== Instructions to follow ==
Search the records for the string "Image" and copy every line where it turns up.

== Data records ==
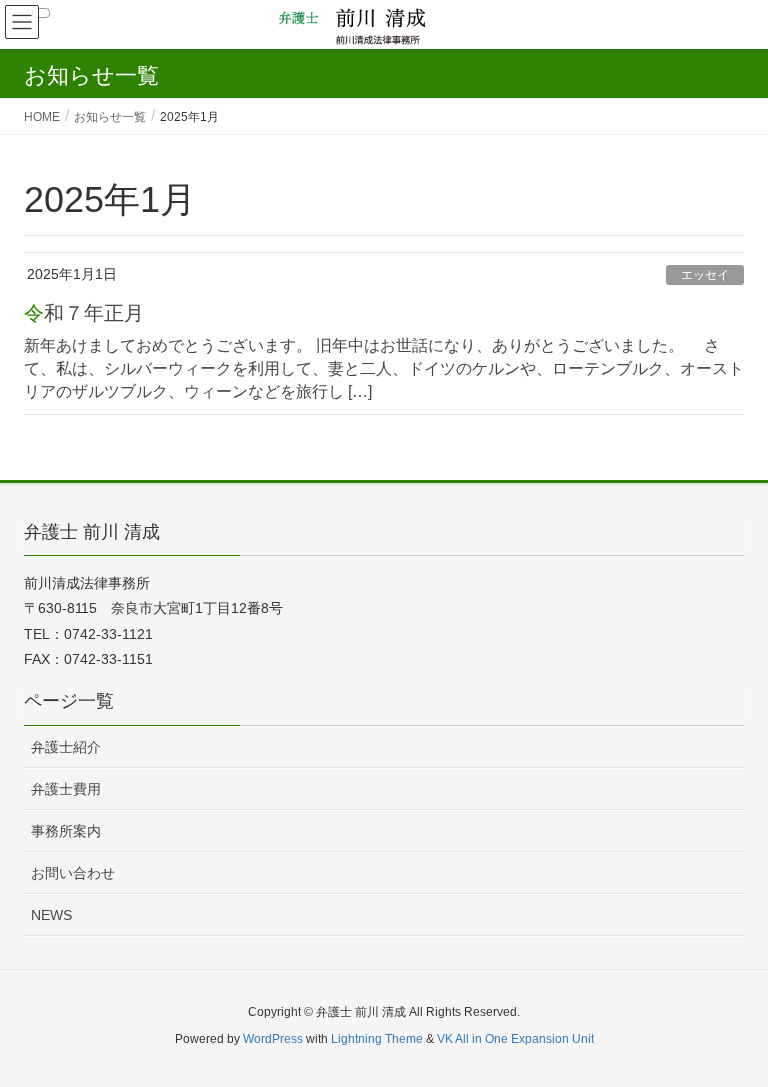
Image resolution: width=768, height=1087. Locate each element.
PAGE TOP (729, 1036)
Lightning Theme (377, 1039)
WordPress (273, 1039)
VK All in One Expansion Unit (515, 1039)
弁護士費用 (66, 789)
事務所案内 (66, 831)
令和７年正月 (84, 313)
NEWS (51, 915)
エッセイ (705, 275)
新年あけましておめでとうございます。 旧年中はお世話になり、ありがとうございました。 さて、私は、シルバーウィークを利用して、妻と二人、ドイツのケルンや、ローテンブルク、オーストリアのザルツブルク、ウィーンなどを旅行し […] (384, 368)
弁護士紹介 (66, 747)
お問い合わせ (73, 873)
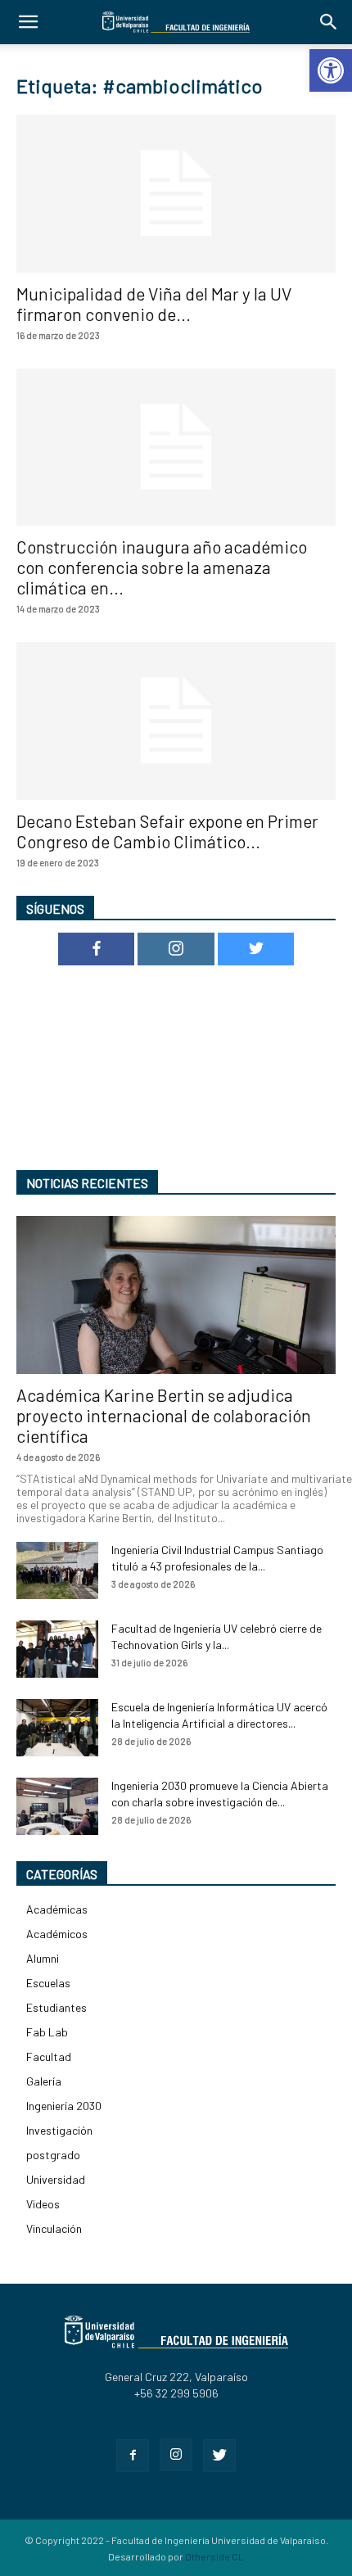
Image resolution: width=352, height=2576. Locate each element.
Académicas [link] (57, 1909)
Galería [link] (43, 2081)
--
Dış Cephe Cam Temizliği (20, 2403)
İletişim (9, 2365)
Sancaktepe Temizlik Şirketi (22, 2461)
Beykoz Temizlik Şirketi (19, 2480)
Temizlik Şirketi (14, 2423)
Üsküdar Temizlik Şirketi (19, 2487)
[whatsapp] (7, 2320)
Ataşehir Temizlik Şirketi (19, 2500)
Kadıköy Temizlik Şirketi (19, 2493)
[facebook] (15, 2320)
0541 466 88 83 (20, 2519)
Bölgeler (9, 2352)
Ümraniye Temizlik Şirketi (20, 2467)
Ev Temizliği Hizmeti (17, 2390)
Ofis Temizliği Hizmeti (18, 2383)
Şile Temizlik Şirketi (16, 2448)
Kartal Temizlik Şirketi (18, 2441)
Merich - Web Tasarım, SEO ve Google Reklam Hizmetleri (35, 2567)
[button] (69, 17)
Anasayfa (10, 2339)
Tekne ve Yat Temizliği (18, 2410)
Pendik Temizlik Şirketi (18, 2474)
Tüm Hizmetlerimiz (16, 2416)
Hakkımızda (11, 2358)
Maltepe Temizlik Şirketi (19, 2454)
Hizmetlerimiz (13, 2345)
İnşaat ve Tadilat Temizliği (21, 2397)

== Reply to the task ==
Image resolution: width=768, height=1087. Locate each element.
Image resolution: width=352, height=2576. Locate each element.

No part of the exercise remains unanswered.